> [AUFGABENLISTE]
[1] Gib aus dem Text zum Bundesteilhabegesetz den Abschnitt wortgetreu wieder, beginnend bei „Partizipativer Entstehungsprozess“ und endend bei „Einkommen und Vermögen.“.
[2] Schreibe den Text zum Bundesteilhabegesetz im Anschluss an seinen letzten Satz weiter.
──────── QUELLDOKUMENT ────────
Partizipativer Entstehungsprozess
Dem Gesetzentwurf ging ein achtmonatiger vom Bundesministerium für Arbeit und Soziales organisierter partizipativer Prozess voraus. Viele BedenkenträgerInnen hatten Bundessozialministerin Andrea Nahles vor diesem Schritt der aktiven Beteiligung mit Betroffenen und Verbänden im Vorfeld des Gesetzentwurf gewarnt: Es würden Erwartungen geweckt, die nicht alle zu erfüllen sind. Andreas Nahles hat richtig gehandelt. Ein Bundesteilhabegesetz, das den Anforderungen der UN-Behindertenrechtskonvention entsprechen will, muss der Glaubwürdigkeit wegen die zentrale Forderung „Nichts ohne uns über uns“ einlösen. Die gemeinsamen Debatten zeigen Wirkung: Bereits im Gesetzgebungsprozess wurden zahlreiche Verbesserungen erreicht, z.B. bei der Anrechnung von Einkommen und Vermögen.
Vertrauen aufbauen - Finanzierung sichern
Im Koalitionsvertrag wurde als ein Ziel des BTHG ausgegeben, dass die Ausgabendynamik in der Eingliederungshilfe zu bremsen ist. Das hat das Misstrauen der Menschen mit Behinderungen, der vielen Selbstvertretungsorganisationen und Fachverbände gegenüber dem BTHG geschürt. Sie fühlen sich als „Sparschweine der Nation“ und befürchten Leistungskürzungen zu Lasten ihrer individuellen Selbstbestimmung und gesellschaftlichen Teilhabe. Dieses kann ich nachvollziehen. Nach einer im Auftrag des Bundesministeriums für Arbeit und Soziales in Auftrag gegebenen Studie würden sich die Ausgaben unter Beibehaltung des Status Quo bis 2020 voraussichtlich um weitere rund fünf Mrd. Euro erhöhen. Wesentliche Ursache für den Ausgabenanstieg ist die weiterhin zunehmende Anzahl von der Leistungsberechtigten.
Veränderungswünsche
Viele Selbstvertretungsinitiativen und Fachverbände glauben, dass das BTHG zu zahlreichen Verschlechterungen führen wird. Sie befürchten, dass Menschen mit Behinderung aufgrund zu hoher Hürden aus dem Unterstützungssystem fallen, aufgrund der neuen Definition des Behinderungsbegriffs. Pflegebedürftige Menschen mit Behinderung könnten vorschnell in Pflegeeinrichtungen „verschoben“ werden, weil diese billiger als eine Behinderteneinrichtung seien. Menschen mit Behinderung würden weniger Unterstützung, wie z.B. persönliche Assistenzen, erhalten. Eine weitere Befürchtung ist die Einschränkung in ihrem Wunsch- und Wahlrecht bei der Wahl ihres Wohn- und Lebensortes. Leistungserbringer tragen vor, dass ihre Unterstützungsleistungen nicht bedarfsgerecht finanziert würden. Zur anderen Seite der Medaille gehört aber auch, dass hingegen die kommunalen Spitzenverbände den Gesetzentwurf kritisch sehen, weil sie steigende Ausgaben befürchten.
──────── QUELLENANGABEN ────────
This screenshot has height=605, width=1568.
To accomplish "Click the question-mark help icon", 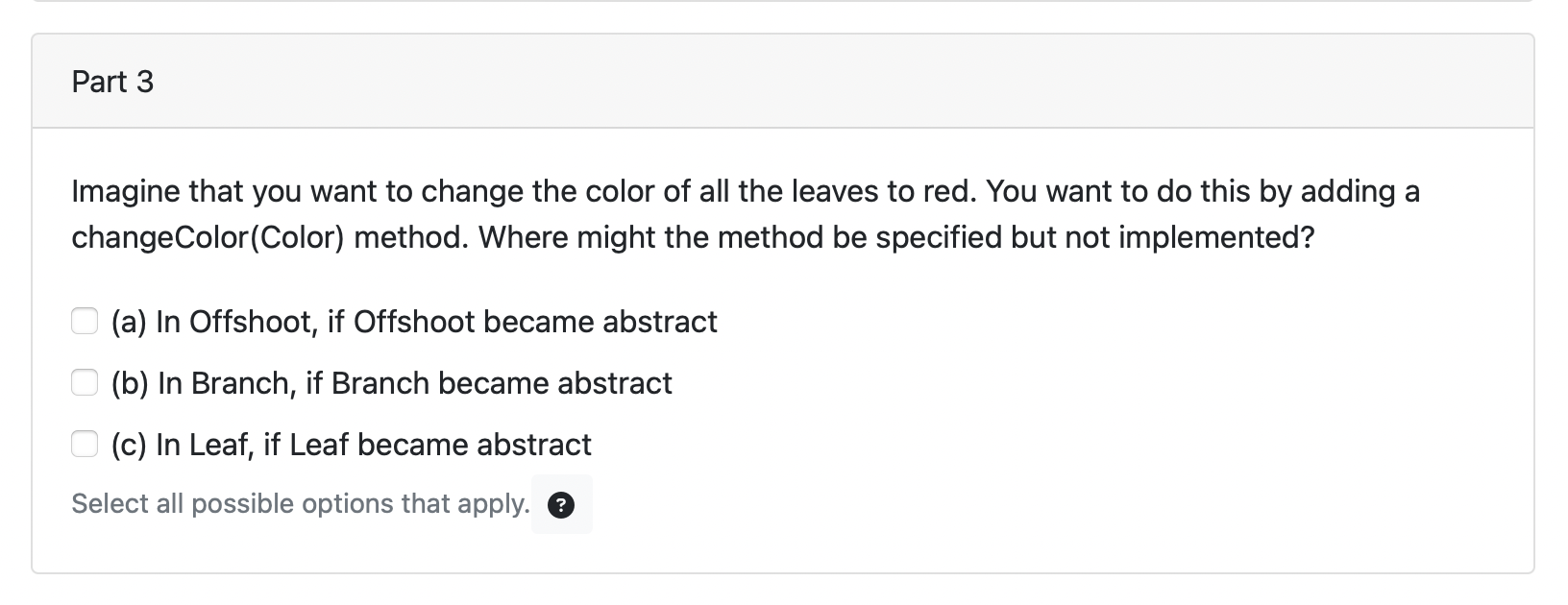I will pyautogui.click(x=561, y=505).
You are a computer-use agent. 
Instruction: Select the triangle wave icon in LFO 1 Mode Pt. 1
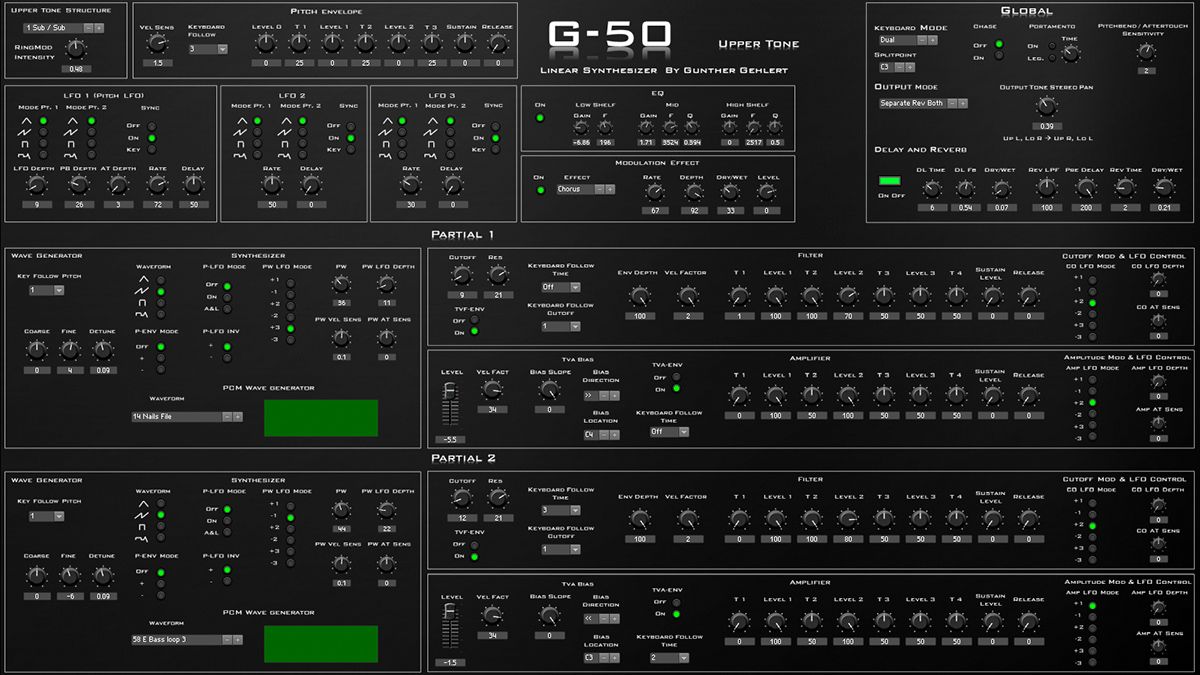pos(42,121)
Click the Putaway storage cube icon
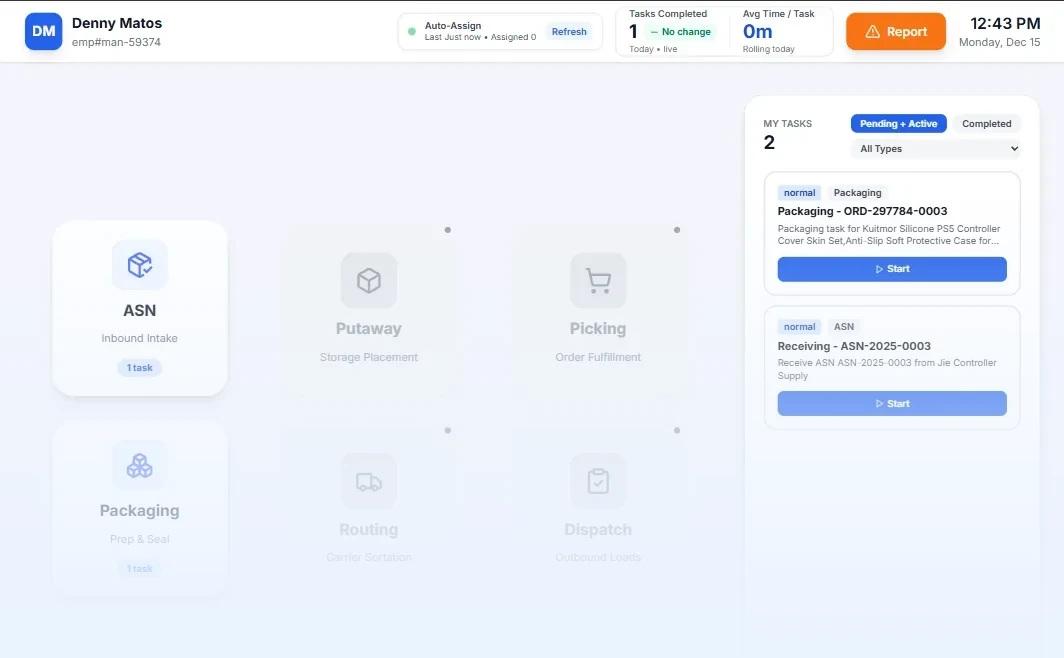 pos(368,280)
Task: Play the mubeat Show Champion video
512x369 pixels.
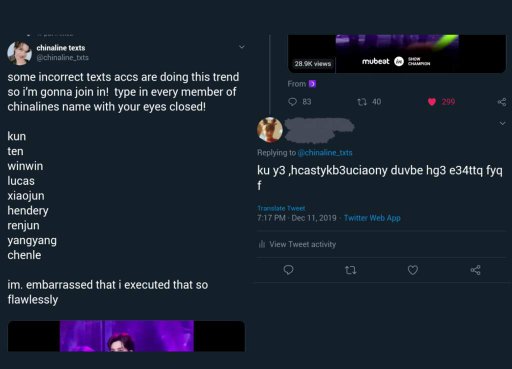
────────
> [SCHRIFTLICHE ANTWORTEN]
[1]
Partizipativer Entstehungsprozess
Dem Gesetzentwurf ging ein achtmonatiger vom Bundesministerium für Arbeit und Soziales organisierter partizipativer Prozess voraus. Viele BedenkenträgerInnen hatten Bundessozialministerin Andrea Nahles vor diesem Schritt der aktiven Beteiligung mit Betroffenen und Verbänden im Vorfeld des Gesetzentwurf gewarnt: Es würden Erwartungen geweckt, die nicht alle zu erfüllen sind. Andreas Nahles hat richtig gehandelt. Ein Bundesteilhabegesetz, das den Anforderungen der UN-Behindertenrechtskonvention entsprechen will, muss der Glaubwürdigkeit wegen die zentrale Forderung „Nichts ohne uns über uns“ einlösen. Die gemeinsamen Debatten zeigen Wirkung: Bereits im Gesetzgebungsprozess wurden zahlreiche Verbesserungen erreicht, z.B. bei der Anrechnung von Einkommen und Vermögen.

[2]
Als Berichterstatterin für das Pflegestärkungsgesetz III bin ich mich mit der Regelung der Schnittstelle zwischen Bundesteilhabegesetzes und der Pflegeversicherung befasst, insbesondere mit der Hilfe zur Pflege, einer Sozialhilfeleistung. Daher kämpfe ich unter anderem - entgegen der im Gesetzentwurf beschriebenen Vorrangregelung der Leistungen der Pflegeversicherung zu Leistungen der Eingliederungshilfe - für den Erhalt der Gleichrangigkeit der beitragsfinanzierten Pflegeleistungen und der steuerfinanzierten Leistungen der Eingliederungshilfe. Und es muss sichergestellt wird, dass es keine Verschlechterungen geben wird.
In der Anhörung wurde von Seiten der Sachverständigen und Verbände nicht nur Kritik geübt, sondern vor allem eine Reihe an konstruktiven Lösungsvorschlägen unterbreitet, die jetzt in die parlamentarische Beratung fließen.
Sicher ist jetzt schon, dass das Strucksche Gesetz, nach dem kein Gesetz den Bundestag so verlässt, wie es hereingekommen ist, auch beim BTHG zum Tragen kommt.